As the saying goes, there’s always one and this time it’s Kerry. The Kingdom always had its own way of doing things and when it comes to the suckler cow population there, it is the only county that had more suckler cows in 2020 than it had in 2011, 10 years ago.

There were 43,990 suckler cows in Kerry on 30th June 2011 and this rose to 44,137 suckler cows in 2020 – an increase of 147 cows or 0.33% of a rise over the 10-year period. Overall suckler cow numbers have declined by 95,964 head or almost 10% in the last 10 years.

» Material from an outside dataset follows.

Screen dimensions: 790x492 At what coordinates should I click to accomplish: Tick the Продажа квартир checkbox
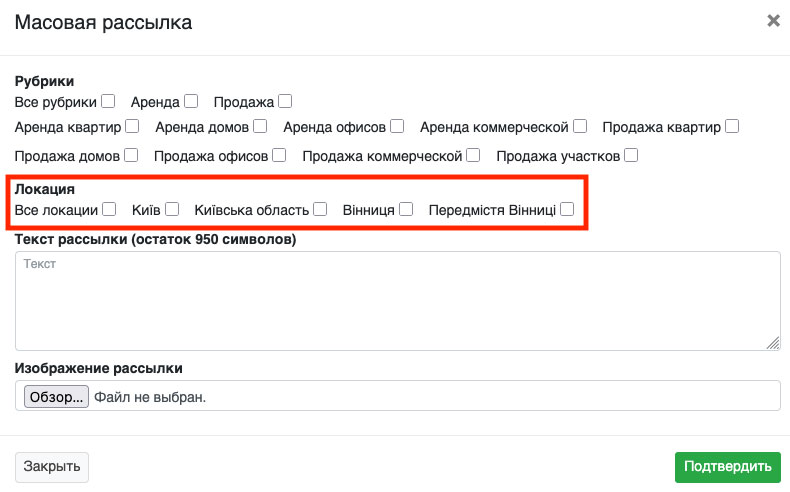732,127
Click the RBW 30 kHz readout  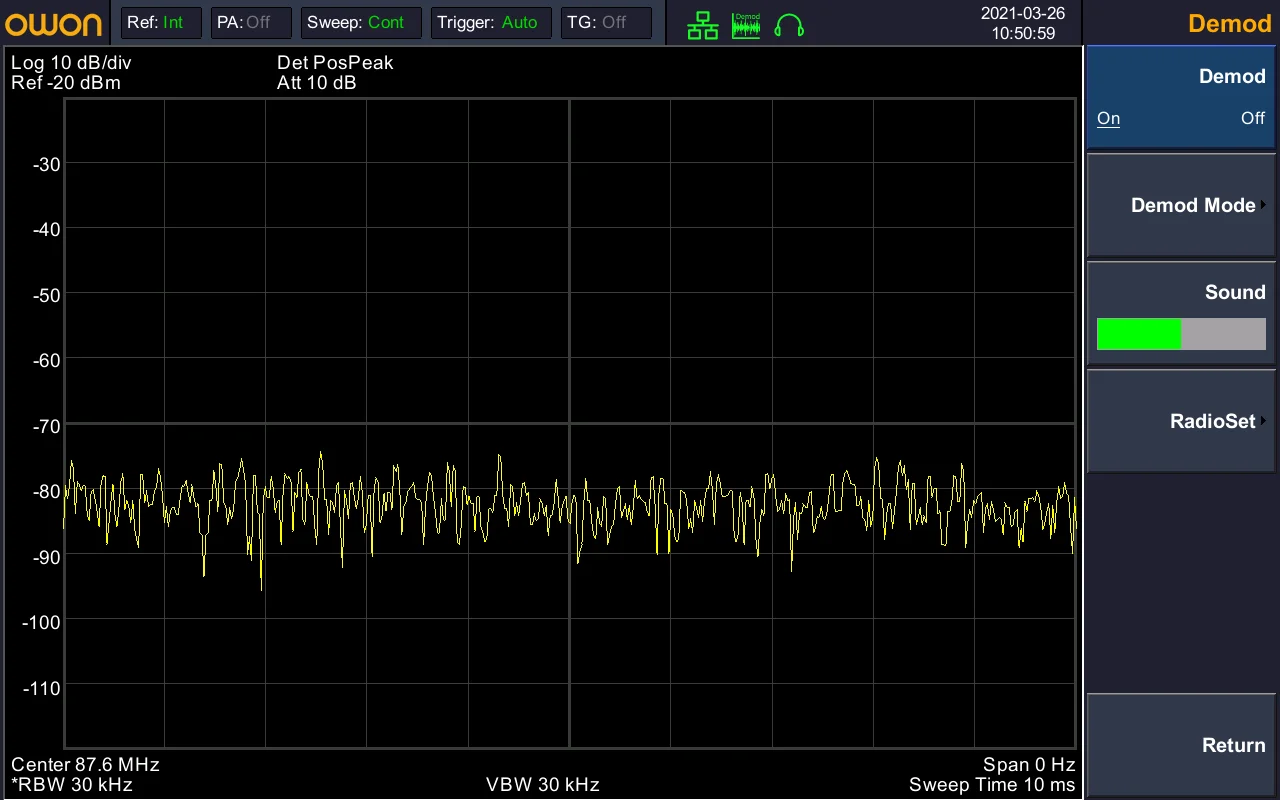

The biggest year-on-year drop came in 2014 where a 4.8% drop was seen. Suckler cow numbers dropped by 2.7% in 2018 and a further 3.9% in 2019. This decline has stabilised in 2020 with a reduction of just 0.9% in the last 18 months.

There were some predictions that suckler cow numbers would fall off a cliff when BDGP ended in 2020. However, 2020 in the overall scheme of things, wasn’t a bad year for suckler systems.

The introduction of BEEP and an extension of BDGP has meant that many now see sucklers as a system that works well alongside part-time farming. There is no question that the profitability issue remains but over the past 12 months more and more farmers have spoken about a future in suckling as opposed to the get out while we can attitude that dominated the conversation in 2019.

The abolition of milk quotas in 2015 meant many farmers, particularly in the southeast of the country, made the switch from beef enterprises to dairy enterprises.

This is evident when we take a look at some of the counties which would be considered as dairying strongholds. Tipperary, Waterford, Kilkenny and Kildare all recorded drops of over 20% in suckler cow numbers in the last 10 years.